--- Activity ---
Report, in full, each line of the material below in which the string "source" occurs.

Given entries Block Start

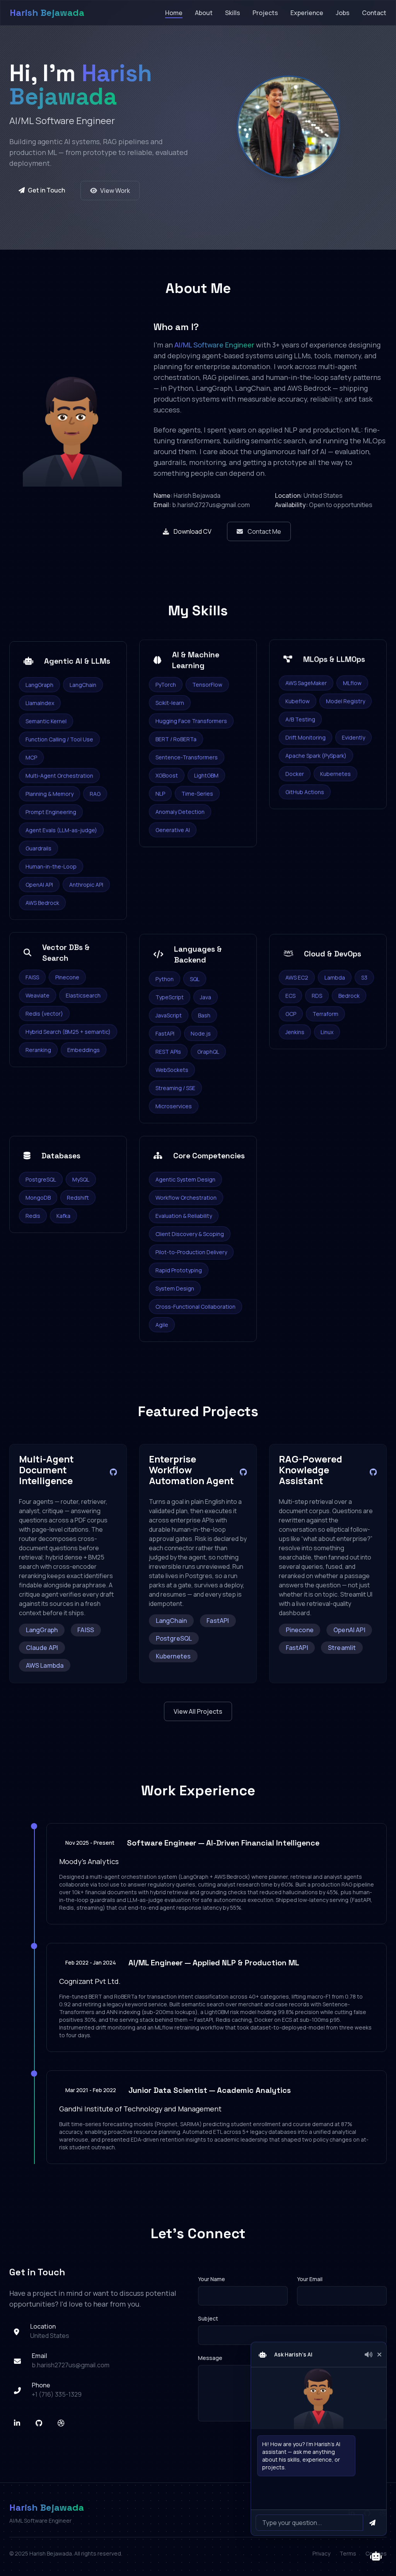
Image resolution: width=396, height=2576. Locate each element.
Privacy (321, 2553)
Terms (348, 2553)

Given entries Block End
Given entries Block Start

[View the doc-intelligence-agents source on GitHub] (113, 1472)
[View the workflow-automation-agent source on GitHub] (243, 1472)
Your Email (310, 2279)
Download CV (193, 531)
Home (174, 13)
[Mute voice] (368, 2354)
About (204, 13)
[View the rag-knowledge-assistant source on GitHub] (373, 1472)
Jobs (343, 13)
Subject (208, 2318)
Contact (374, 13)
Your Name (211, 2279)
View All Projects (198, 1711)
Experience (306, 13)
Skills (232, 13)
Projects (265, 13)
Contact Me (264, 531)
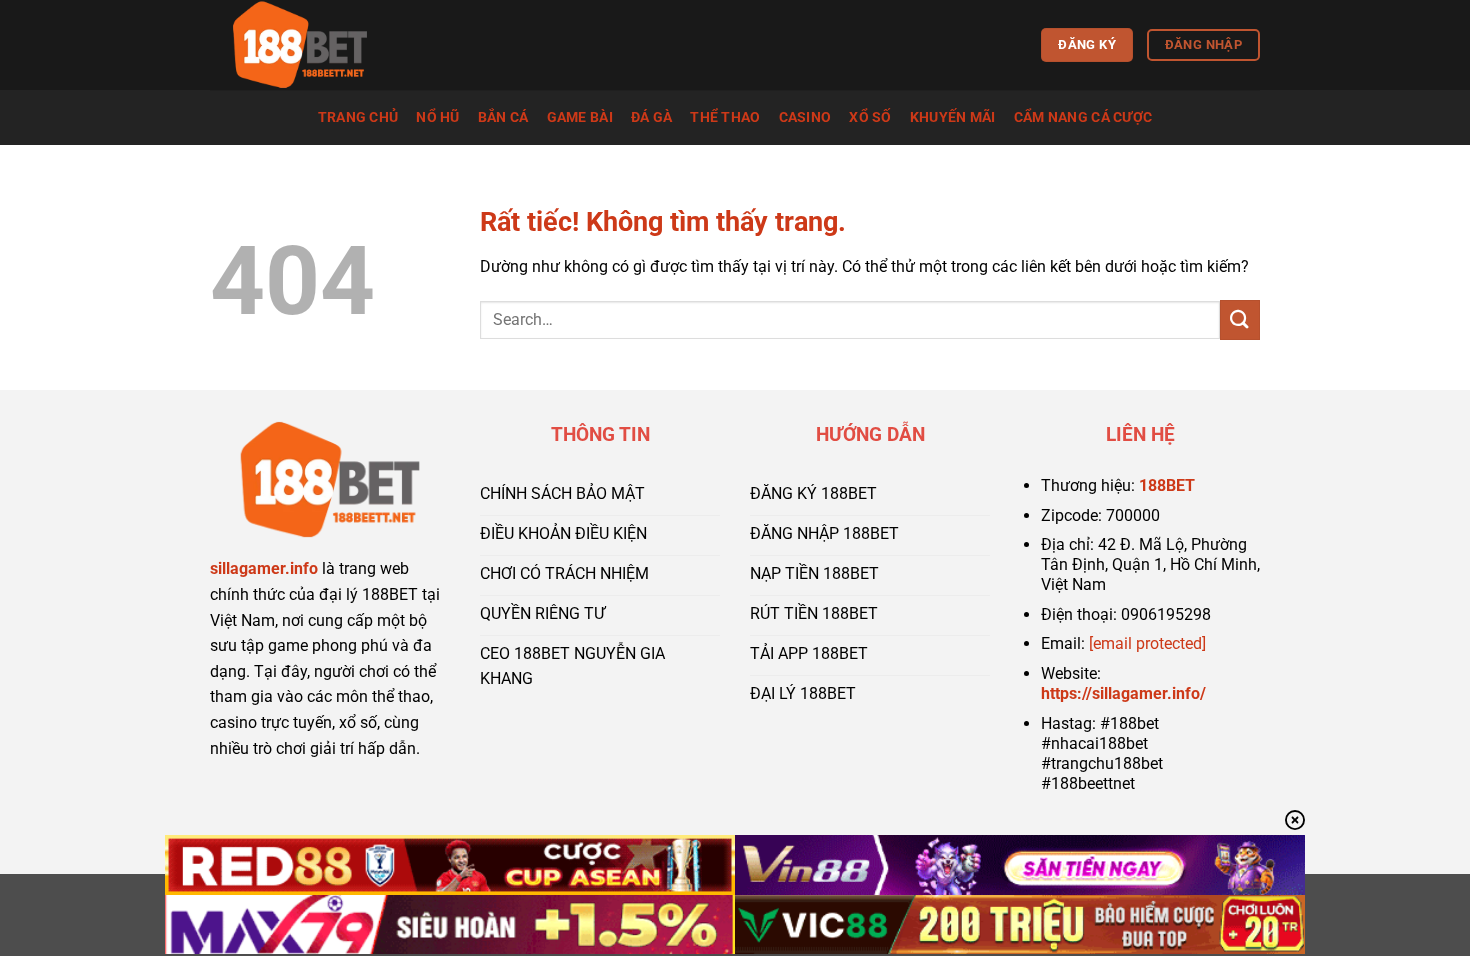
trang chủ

Given entries Block End

--- Answer to this problem ---
[View the doc-intelligence-agents source on GitHub] (113, 1472)
[View the workflow-automation-agent source on GitHub] (243, 1472)
[View the rag-knowledge-assistant source on GitHub] (373, 1472)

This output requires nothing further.